- Written request: Copy out the stretch of the listing from the line containing "Where should I click to: Sort the" through the line containing "Looking at the screenshot, I should tap(34, 55).", character for character and nothing else.

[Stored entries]
>> START

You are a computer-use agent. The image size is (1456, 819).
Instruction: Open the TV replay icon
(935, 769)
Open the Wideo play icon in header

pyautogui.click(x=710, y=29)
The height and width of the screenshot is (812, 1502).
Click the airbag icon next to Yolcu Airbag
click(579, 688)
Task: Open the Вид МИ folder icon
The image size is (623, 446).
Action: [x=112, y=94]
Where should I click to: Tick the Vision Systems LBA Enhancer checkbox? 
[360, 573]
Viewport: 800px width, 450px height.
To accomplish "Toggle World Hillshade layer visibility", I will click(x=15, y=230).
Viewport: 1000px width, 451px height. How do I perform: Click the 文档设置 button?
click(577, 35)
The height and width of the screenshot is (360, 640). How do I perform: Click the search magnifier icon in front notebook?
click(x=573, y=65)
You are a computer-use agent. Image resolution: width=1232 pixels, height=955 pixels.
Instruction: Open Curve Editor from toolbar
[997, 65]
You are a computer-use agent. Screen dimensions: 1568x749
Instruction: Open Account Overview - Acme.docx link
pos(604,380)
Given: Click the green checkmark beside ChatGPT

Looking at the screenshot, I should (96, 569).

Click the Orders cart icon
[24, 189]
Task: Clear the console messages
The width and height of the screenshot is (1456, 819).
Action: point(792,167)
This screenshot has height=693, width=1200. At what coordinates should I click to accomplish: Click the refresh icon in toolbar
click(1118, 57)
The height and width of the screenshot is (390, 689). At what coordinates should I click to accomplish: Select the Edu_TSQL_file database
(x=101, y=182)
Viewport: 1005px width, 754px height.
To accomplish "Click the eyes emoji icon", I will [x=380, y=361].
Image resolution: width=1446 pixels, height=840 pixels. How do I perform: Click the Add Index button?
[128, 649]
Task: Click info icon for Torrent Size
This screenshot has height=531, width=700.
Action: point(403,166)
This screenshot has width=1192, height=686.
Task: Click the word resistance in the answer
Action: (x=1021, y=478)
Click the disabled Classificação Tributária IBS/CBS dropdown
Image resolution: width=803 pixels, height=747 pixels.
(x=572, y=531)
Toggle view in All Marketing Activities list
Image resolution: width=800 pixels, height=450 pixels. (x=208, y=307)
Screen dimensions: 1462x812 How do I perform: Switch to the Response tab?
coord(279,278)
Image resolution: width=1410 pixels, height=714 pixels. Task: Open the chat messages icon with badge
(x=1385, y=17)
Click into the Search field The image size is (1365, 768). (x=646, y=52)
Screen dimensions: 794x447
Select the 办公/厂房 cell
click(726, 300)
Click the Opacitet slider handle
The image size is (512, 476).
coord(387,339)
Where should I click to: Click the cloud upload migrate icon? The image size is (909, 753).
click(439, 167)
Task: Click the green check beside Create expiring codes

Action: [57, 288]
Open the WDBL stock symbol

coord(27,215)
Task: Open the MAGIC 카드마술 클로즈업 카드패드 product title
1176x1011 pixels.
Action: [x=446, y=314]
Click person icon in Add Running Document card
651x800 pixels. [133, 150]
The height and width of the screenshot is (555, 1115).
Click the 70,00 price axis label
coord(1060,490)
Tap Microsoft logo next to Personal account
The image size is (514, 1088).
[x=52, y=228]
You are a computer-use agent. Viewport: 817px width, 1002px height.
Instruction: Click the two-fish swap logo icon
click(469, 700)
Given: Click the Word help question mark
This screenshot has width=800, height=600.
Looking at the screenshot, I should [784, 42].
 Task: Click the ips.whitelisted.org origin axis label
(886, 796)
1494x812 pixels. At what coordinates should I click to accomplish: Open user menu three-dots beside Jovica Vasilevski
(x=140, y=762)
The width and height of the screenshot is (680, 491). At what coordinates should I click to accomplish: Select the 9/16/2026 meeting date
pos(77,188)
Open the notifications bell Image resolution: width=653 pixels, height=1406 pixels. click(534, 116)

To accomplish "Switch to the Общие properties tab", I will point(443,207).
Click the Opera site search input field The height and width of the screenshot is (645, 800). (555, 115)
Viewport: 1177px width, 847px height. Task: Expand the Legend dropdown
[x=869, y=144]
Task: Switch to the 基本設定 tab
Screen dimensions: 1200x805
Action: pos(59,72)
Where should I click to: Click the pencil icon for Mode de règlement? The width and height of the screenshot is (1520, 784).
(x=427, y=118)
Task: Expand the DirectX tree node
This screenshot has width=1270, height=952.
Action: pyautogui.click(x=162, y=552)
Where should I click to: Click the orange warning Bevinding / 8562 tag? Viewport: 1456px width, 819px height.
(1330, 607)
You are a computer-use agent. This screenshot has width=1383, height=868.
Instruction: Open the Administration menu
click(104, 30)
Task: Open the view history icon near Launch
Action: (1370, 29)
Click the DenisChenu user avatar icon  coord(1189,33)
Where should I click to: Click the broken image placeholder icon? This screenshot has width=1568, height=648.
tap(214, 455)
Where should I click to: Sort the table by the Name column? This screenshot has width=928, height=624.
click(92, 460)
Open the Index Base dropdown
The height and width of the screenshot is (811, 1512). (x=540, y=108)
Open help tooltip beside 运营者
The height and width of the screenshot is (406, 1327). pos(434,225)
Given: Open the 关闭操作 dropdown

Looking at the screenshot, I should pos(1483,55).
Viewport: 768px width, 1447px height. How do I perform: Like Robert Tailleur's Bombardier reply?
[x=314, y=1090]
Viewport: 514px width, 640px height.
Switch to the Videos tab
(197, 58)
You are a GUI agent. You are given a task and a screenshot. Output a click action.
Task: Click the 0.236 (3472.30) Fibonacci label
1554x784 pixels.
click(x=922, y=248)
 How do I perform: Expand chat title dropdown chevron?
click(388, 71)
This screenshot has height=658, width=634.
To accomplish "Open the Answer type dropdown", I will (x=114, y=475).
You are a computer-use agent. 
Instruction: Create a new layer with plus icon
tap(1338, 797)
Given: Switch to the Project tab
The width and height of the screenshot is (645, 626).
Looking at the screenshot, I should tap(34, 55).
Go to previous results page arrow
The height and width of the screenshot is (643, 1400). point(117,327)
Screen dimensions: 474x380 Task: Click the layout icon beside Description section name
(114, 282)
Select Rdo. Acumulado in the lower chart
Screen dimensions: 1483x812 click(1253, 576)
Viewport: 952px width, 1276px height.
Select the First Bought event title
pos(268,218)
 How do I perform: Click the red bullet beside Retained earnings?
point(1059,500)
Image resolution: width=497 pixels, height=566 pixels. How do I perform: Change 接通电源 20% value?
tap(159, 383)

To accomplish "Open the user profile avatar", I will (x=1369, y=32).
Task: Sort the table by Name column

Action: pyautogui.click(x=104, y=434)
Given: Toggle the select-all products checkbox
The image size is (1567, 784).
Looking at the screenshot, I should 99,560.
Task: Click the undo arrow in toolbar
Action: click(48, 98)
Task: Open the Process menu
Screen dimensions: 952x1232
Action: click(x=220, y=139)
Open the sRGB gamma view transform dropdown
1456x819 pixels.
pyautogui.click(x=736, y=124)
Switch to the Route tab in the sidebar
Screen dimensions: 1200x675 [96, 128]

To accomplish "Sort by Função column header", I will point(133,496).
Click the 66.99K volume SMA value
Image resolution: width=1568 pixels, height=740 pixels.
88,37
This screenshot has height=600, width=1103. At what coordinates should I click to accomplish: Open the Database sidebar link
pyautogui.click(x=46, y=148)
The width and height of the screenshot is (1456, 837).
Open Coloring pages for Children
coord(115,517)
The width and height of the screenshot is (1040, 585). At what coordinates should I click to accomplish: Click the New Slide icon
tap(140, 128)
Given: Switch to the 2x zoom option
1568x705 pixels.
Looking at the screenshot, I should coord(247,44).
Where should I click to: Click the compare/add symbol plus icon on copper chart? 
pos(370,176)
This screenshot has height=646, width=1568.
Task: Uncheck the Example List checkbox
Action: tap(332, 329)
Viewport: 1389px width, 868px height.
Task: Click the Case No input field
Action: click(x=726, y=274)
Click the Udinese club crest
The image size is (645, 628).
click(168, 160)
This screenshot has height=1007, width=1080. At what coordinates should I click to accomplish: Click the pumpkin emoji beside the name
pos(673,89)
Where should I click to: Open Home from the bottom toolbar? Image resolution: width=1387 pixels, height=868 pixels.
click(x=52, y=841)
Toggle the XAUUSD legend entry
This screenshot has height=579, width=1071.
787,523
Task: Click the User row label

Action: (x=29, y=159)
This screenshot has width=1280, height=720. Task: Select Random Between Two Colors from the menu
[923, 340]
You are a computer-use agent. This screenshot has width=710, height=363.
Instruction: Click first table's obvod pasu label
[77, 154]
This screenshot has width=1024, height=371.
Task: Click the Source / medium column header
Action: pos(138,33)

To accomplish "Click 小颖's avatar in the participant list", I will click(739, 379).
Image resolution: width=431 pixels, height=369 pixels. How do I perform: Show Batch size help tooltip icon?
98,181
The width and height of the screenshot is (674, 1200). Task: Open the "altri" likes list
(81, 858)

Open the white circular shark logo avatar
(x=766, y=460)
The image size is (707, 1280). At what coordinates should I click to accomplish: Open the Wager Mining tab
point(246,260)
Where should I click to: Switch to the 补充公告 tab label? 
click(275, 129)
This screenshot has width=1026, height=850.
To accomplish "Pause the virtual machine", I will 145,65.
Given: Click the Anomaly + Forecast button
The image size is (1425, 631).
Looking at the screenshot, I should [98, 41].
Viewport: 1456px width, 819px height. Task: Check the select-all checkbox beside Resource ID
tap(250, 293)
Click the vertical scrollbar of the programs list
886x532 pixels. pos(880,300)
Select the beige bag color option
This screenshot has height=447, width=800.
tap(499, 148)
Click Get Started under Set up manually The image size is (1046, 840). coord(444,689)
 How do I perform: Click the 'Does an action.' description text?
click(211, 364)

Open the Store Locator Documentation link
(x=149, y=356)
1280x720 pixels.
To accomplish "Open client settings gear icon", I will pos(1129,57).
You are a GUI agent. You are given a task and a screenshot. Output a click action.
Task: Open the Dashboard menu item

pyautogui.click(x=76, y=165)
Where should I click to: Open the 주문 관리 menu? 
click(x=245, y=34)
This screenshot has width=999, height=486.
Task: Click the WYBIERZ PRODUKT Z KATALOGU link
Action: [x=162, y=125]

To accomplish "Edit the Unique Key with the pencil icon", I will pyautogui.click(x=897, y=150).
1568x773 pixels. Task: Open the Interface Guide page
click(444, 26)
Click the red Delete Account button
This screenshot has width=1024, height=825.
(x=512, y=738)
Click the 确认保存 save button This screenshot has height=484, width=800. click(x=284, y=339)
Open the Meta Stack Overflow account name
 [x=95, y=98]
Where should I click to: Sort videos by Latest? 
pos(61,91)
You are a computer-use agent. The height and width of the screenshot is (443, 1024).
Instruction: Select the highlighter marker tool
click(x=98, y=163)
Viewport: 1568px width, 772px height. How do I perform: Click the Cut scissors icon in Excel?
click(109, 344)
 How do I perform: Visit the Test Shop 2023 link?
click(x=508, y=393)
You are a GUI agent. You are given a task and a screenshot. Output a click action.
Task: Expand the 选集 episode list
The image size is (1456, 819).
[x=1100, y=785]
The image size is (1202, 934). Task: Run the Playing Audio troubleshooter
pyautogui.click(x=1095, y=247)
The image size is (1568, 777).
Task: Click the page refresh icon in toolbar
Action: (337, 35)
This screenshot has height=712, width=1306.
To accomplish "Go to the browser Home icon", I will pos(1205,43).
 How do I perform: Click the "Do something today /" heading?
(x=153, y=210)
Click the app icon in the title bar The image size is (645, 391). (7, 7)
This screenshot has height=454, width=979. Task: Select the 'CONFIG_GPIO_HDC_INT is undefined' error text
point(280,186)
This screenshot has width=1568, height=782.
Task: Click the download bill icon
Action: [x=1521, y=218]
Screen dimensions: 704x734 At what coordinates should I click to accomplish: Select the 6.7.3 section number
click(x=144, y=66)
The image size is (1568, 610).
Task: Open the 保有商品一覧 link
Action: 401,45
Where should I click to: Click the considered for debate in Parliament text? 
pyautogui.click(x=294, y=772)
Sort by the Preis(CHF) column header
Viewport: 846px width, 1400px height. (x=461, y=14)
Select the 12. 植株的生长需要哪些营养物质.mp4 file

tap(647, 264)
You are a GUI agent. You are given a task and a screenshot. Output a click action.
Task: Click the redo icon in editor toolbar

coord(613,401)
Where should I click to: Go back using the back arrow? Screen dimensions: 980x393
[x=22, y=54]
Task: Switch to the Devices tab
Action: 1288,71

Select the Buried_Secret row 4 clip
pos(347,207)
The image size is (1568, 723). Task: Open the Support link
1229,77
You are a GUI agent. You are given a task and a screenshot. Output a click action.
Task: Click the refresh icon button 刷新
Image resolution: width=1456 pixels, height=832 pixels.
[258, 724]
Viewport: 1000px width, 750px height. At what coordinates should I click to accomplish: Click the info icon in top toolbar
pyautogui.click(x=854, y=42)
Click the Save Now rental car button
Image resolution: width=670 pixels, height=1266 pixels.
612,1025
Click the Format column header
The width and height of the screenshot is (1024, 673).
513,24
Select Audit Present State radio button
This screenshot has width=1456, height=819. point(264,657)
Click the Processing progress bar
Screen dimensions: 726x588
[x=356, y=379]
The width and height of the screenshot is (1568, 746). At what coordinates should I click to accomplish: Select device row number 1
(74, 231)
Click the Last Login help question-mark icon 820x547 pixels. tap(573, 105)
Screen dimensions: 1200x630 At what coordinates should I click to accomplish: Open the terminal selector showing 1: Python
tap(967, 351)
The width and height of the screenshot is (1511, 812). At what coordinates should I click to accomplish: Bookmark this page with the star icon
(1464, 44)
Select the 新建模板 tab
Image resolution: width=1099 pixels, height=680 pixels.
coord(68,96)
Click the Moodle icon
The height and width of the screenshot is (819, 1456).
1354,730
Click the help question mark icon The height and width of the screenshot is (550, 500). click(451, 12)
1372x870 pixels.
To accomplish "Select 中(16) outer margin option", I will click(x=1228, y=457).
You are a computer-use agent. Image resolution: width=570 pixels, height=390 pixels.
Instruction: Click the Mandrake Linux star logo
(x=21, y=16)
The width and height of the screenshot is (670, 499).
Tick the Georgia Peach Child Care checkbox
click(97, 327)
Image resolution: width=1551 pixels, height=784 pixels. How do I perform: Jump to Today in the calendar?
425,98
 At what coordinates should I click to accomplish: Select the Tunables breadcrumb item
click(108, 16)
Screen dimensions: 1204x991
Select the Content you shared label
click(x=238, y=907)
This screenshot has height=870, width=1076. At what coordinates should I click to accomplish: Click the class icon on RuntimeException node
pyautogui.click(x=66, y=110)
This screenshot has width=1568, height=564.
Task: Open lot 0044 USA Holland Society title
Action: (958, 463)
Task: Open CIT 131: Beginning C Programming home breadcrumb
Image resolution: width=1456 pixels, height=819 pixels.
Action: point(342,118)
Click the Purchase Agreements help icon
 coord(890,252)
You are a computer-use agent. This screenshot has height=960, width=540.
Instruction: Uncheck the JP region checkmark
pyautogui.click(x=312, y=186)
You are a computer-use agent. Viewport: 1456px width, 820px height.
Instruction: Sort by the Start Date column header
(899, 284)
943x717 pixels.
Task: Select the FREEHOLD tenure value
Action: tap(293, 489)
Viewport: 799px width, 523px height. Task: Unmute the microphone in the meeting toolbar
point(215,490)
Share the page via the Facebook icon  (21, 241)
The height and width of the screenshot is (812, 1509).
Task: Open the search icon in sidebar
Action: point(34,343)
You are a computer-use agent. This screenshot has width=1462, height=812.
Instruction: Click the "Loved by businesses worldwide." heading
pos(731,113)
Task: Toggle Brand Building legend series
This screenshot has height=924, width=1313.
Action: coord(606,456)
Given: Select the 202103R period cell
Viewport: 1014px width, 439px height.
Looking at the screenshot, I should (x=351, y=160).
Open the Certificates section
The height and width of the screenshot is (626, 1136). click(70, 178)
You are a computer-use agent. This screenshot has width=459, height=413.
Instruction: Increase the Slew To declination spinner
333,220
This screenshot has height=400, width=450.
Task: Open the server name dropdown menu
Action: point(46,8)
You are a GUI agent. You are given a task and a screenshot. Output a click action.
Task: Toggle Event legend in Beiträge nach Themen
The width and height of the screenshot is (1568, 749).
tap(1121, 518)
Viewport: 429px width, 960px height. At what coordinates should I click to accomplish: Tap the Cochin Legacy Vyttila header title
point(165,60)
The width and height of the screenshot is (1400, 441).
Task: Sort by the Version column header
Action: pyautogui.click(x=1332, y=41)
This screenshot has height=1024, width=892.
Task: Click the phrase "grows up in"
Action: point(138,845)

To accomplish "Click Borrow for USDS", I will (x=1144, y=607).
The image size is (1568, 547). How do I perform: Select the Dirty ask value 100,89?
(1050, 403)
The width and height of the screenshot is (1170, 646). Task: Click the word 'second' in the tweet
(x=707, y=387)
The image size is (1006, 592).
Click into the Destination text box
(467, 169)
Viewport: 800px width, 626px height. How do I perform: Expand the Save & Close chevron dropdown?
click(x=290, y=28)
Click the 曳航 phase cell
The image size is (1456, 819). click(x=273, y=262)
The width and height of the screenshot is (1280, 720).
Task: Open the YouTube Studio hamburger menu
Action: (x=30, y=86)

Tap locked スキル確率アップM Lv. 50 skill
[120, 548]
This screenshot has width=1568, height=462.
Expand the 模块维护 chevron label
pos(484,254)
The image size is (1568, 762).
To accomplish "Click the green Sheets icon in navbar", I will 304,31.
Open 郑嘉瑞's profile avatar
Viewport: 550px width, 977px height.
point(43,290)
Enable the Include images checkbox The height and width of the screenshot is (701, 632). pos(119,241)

>> END

- Written solution:
Where should I click to: Sort the table by the Name column? This screenshot has width=928, height=624.
click(92, 460)
Open the Index Base dropdown
The height and width of the screenshot is (811, 1512). (x=540, y=108)
Open help tooltip beside 运营者
The height and width of the screenshot is (406, 1327). pos(434,225)
Given: Open the 关闭操作 dropdown

Looking at the screenshot, I should pos(1483,55).
Viewport: 768px width, 1447px height. How do I perform: Like Robert Tailleur's Bombardier reply?
[x=314, y=1090]
Viewport: 514px width, 640px height.
Switch to the Videos tab
(197, 58)
You are a GUI agent. You are given a task and a screenshot. Output a click action.
Task: Click the 0.236 (3472.30) Fibonacci label
1554x784 pixels.
click(x=922, y=248)
 How do I perform: Expand chat title dropdown chevron?
click(388, 71)
This screenshot has height=658, width=634.
To accomplish "Open the Answer type dropdown", I will (x=114, y=475).
You are a computer-use agent. 
Instruction: Create a new layer with plus icon
tap(1338, 797)
Given: Switch to the Project tab
The width and height of the screenshot is (645, 626).
Looking at the screenshot, I should tap(34, 55).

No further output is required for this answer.